* _CONSIGNE A_:
Quelles lignes des enregistrements contiennent la chaîne « Click » ? Repérez-les et recopiez-les toutes.

* _EXTRAIT SOURCE_:

⁂

Toute cette affaire aura été menée avec méthode et esprit de suite. Pour peu qu’on eût été aventureux, on pouvait tenter de faire les Universités beaucoup plus tôt. On le pouvait au lendemain même de la loi de 1875. La loi venait d’accorder aux Facultés libres le droit de prendre ce nom d’Universités, à la seule condition qu’elles fussent trois ensemble. Il eût paru tout naturel que l’Etat fît à ses propres établissemens le même privilège. On eut la sagesse d’attendre. Un projet de loi préparé par M. Waddington, et qui constituait sept Universités, ne fut même pas déposé. Il sembla que ni l’opinion, ni les Facultés elles-mêmes n’étaient encore prêtes à cette transformation. — On le pouvait en 1885, après cette enquête qui avait révélé chez beaucoup de Facultés, chez les plus vivantes et les plus agissantes, un vif désir de la constitution universitaire et un sens exact de ce qu’elle commande et de ce qu’elle peut donner. On attendit encore. On crut qu’il valait mieux mettre les Facultés à même de faire les preuves de leur vocation universitaire. On leur donna, pour les faire, une liberté qu’elles n’avaient jamais connue, des organes de vie commune entièrement nouveaux, et on leur dit : Vivez et agissez. Les Universités seront la fin, et elles seront la récompense.

⁂

* _CONSIGNE B_:
Répondez à ces questions d'après l'extrait :
(i) Quelle condition la loi de 1875 imposait-elle aux Facultés libres pour prendre le nom d'Universités ?
(ii) Combien d'Universités le projet de loi préparé par M. Waddington constituait-il ?
(iii) En quelle année une enquête révéla-t-elle chez beaucoup de Facultés un vif désir de la constitution universitaire ?

⁂

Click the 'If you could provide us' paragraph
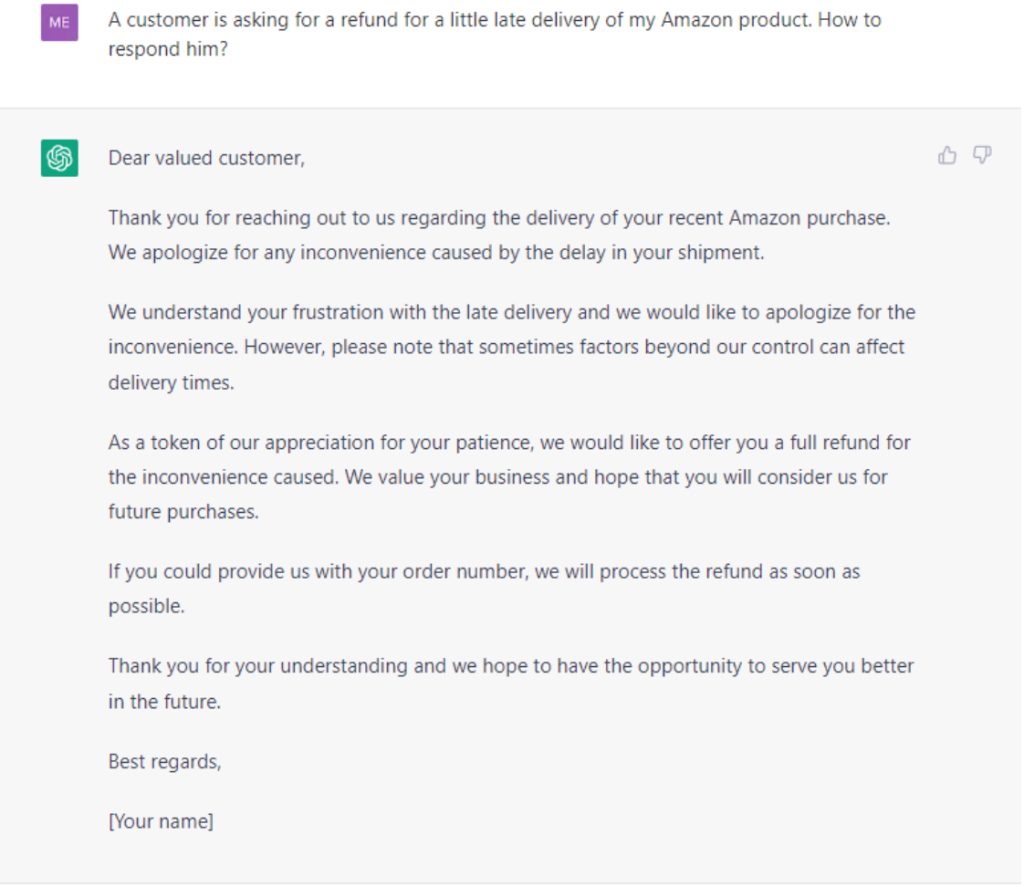The width and height of the screenshot is (1024, 887). [484, 589]
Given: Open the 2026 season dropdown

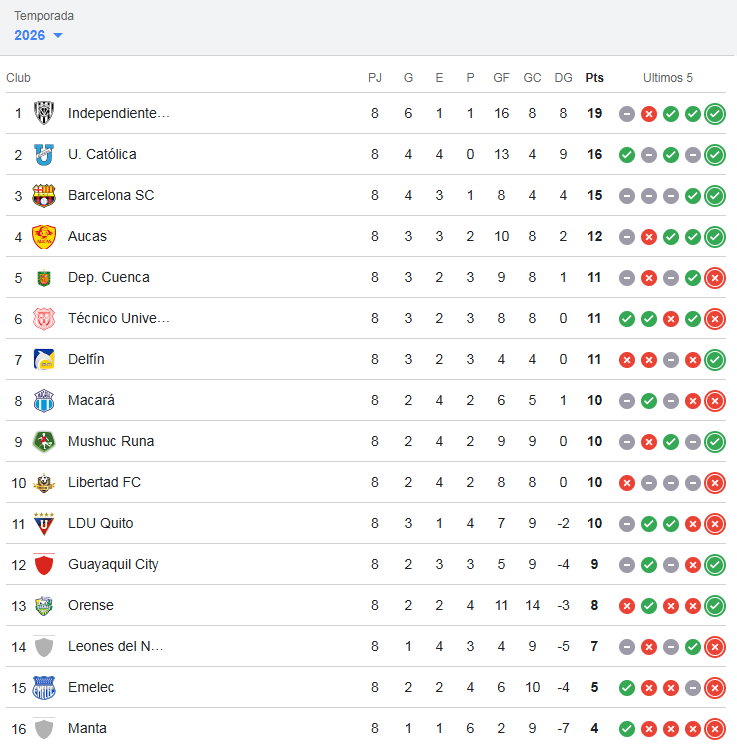Looking at the screenshot, I should pos(38,35).
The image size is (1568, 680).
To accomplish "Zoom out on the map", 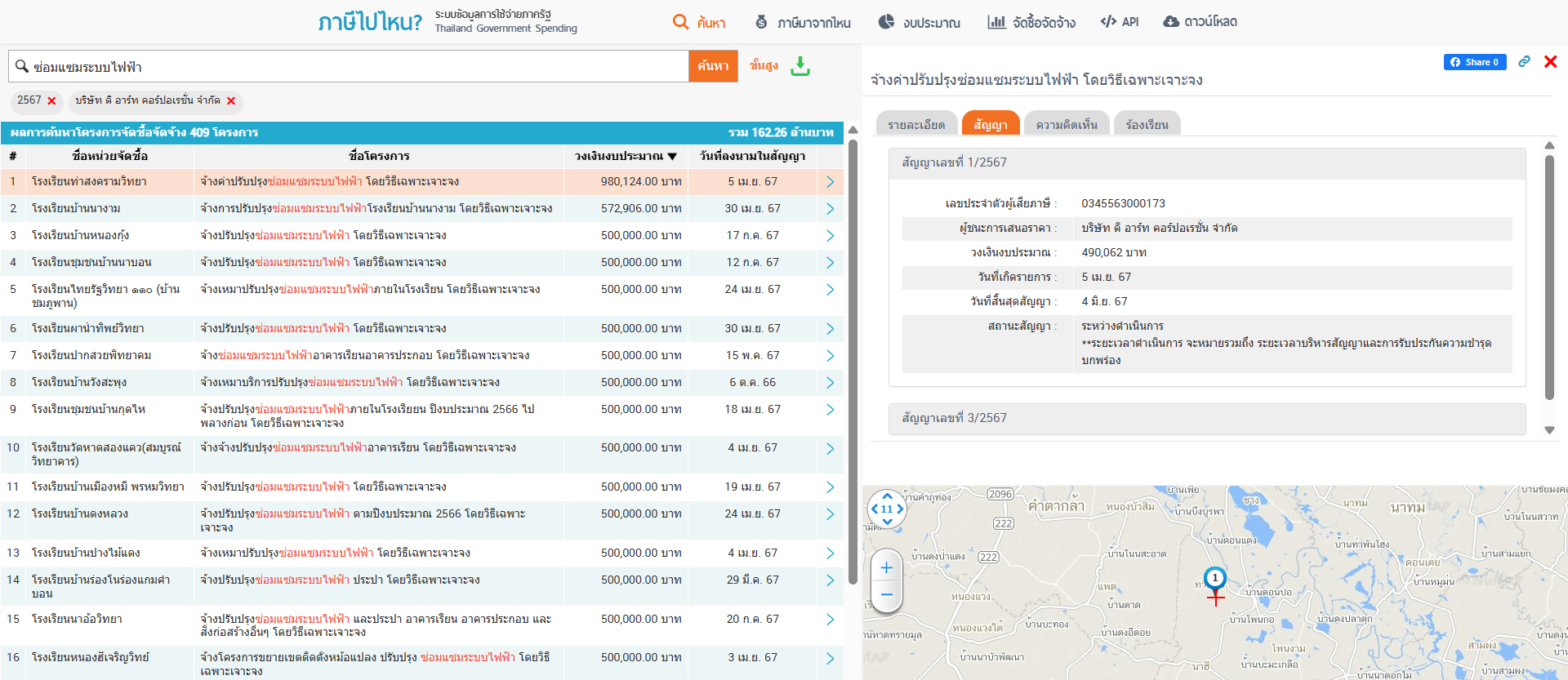I will 887,595.
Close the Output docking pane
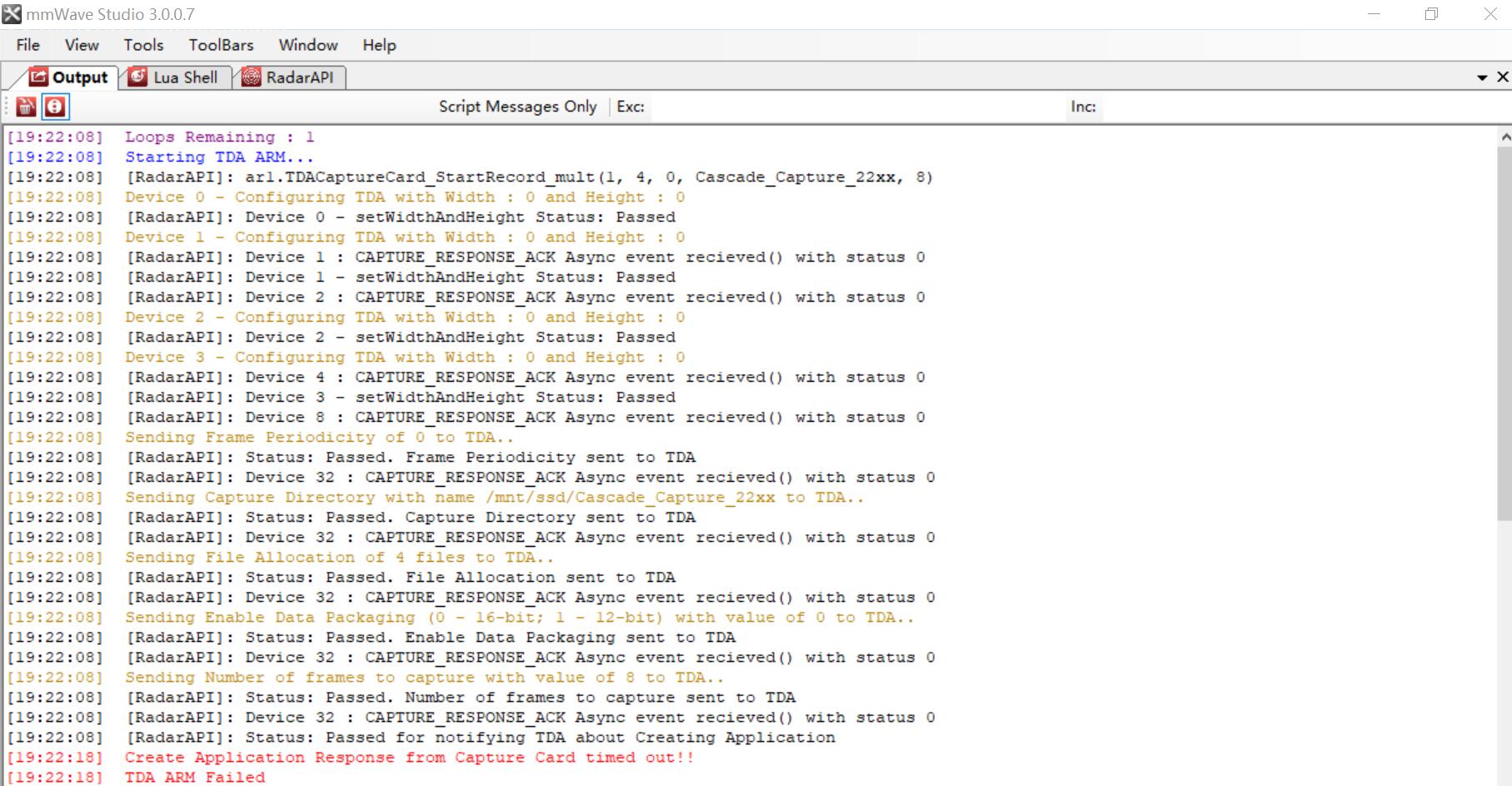The height and width of the screenshot is (786, 1512). tap(1503, 77)
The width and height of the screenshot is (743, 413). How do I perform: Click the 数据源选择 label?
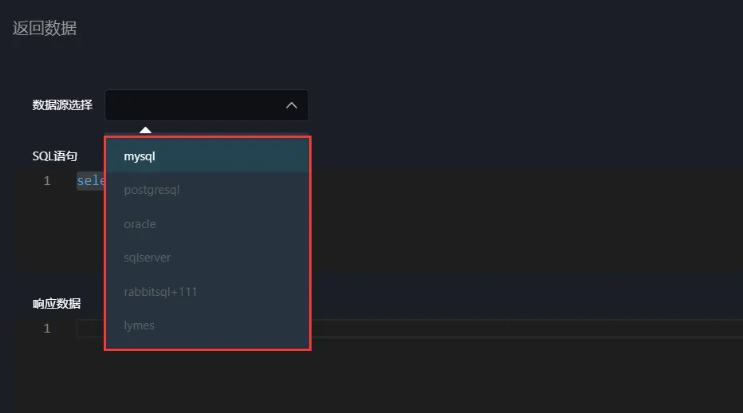62,105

⁂

* _RÉPONSE COMPLÈTE A_:
Click the 'If you could provide us' paragraph
The width and height of the screenshot is (743, 413). How do I perform: Click the 数据源选择 label?

* _RÉPONSE COMPLÈTE B_:
(i) Qu'elles soient trois ensemble.
(ii) Sept.
(iii) En 1885.